Mescidlere kadın-erkek herkes gece ve gündüz girebilir. Hz. Peygamber'in uygulaması hep böyle olmuştur. Kadınların mescidlere devam etmelerinin kısmen veya tamamen engellenmesi sonraki uygulamalardan biridir ve Peygamberimizin tavır ve talimatına aykırıdır. (Buharî, cumua 13; Müslim, salât, 137; Tirmizî, cumua 48; İbn Hanbel, 6/66, 90, 154) Pis kokular yayanların mescidlere girmeleri de yasaklanmıştır. Hz. Peygamber bu hususta öylesine titizdir ki; soğan, sarmısak gibi nahoş kokulu şeyler yiyenlerin mescidlere gelmelerini bile yasaklamıştır. (Buharî, ezan, 160; Müslim, mesâcid 68, 69, 71; İbn Mâce, ikamet 58; İbn Hanbel 2/20, 266, 429; 5/26)
Mescit, geleneksel söylemin sloganlaştırdığı gibi, 'Allah'ın evi' falan değildir. Bir binadır. Öyle bir bina ki, içinde aynı zamanda secde de edilir. Bu çok yönlü hizmeti yüzündendir ki; insanların oraya daha fazla gelmeleri teşvik edilmiştir. Teşvikin gerekçesi sevap veya ibadette kalite değildir, toplumsal ve kültürel yarardır. Cünup olanlarla, âdet hali gören kadınların mescide girmelerinin yasaklandığına ilişkin hadisin (İbn Mâce, taharet 126) sağlıklı olmadığı tespit edilmiştir. Hatta, mesela, Dârimî'de, taharet bölümü 116 ve 117. bablar şu adı taşır: Âdet hali görmekte olanların mescide girmeleri ve cünup olanların mescidden geçmeleri. Bu bablarda bize yasaklayıcı hiçbir peygamber beyanı verilmez. Sahabîlerin beyanları ise bu konunun tartışmalı olduğunu gösteriyor. Cünup olanlarla âdet hali görmekte olanların, mescidden geçmesinde bir sakınca olmadığı tartışmasızdır. Tartışma, böyle birisinin mescidde bir süre kalıp kalamayacağı noktasındadır. Bir kısım sahabîler bunu normal karşılarken, bir kısmı sakıncalı bulmaktadır, (bk. Dârimî, 1/264-265)
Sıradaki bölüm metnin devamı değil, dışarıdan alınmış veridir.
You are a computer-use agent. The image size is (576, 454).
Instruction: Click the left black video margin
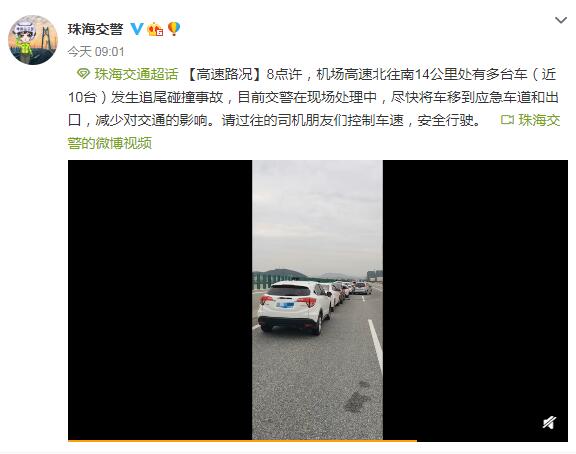click(160, 300)
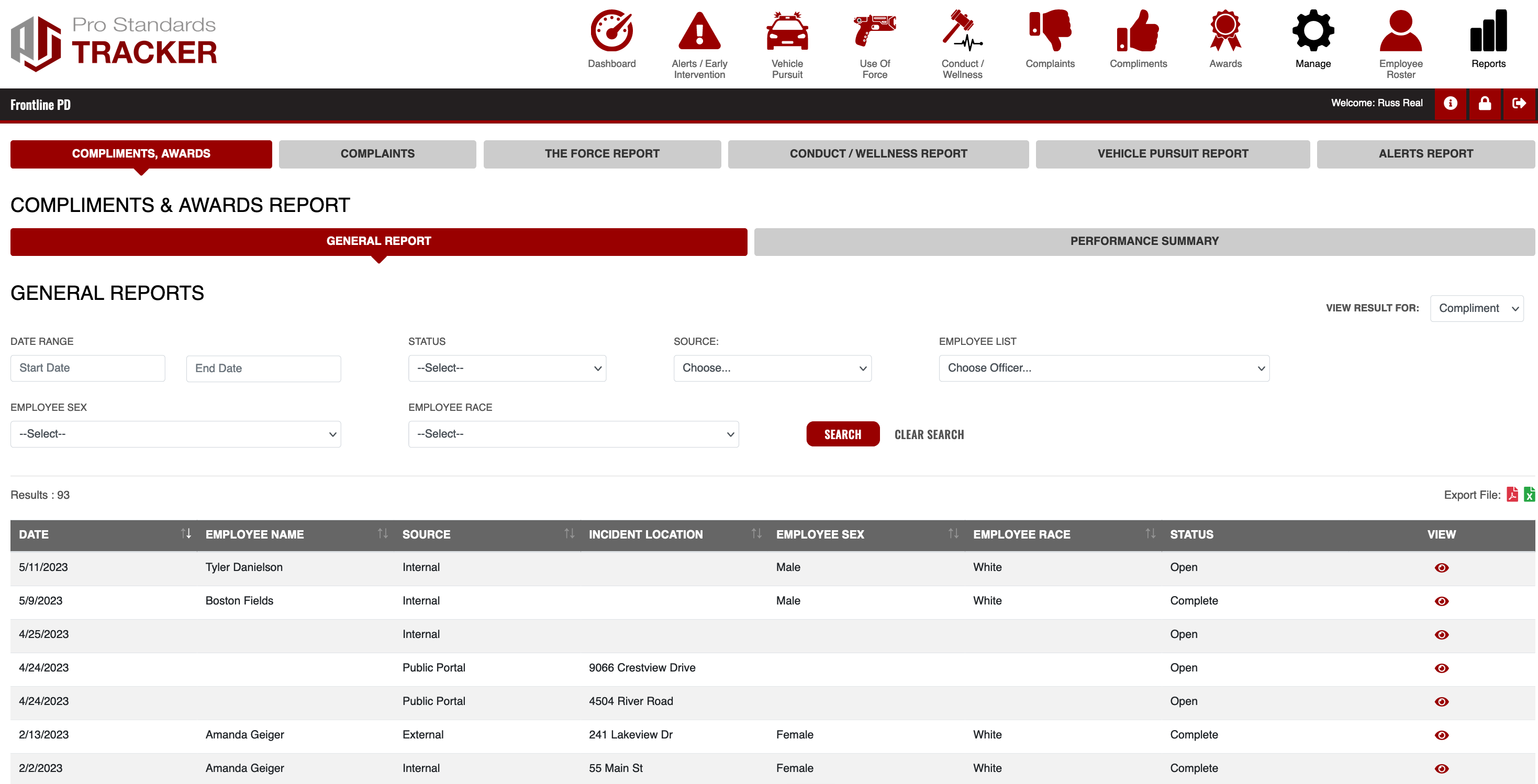Open the Choose Officer employee list
1538x784 pixels.
tap(1104, 368)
Özelliği olan mescidler 2 tanedir: Mescid-i Haram, Mescid-i Nebî. Bu 2 mescid, Müslümanların evrensel mabetleri kabul edilir. Bu mabetlerin üstünlükleri, onların peygamberler eliyle kurulmalarından gelmektedir. İslam düşüncesi bu 2 mabet hakkında şu ana fikri taşımaktadır. "Mescid-i Haram" yani Kabe bütün varlıkların kıblesi, Mescid-i Nebi yani Ravza-i Mutahhara, takva üzerine kurulan Son Resul mabedidir.
Bugün, Mescid-i Aksa adıyla bilinen ve Hicrî 90'lı yıllarda Abdülmelik bin Mervân tarafından yaptırılan mescidin, Kur'an, İsra suresi 1. ayetteki 'mescid-i aksa' ile bir ilgisinin olmadığını tespit etmiş olduğumuz için (bk. burada, İsra mad.) onu Müslümanların evrensel mabetleri arasında saymıyoruz. O, bir Emevî yapımı binadır ki, onu, Kur'an'da anılan mescid-i aksa diye göstermek için sonraki zamanlarda bazı rivayetler uydurulmuş ve tarihsel açıdan tutarsız bazı kanaatlerin vücut bulmasına yol açılmıştır.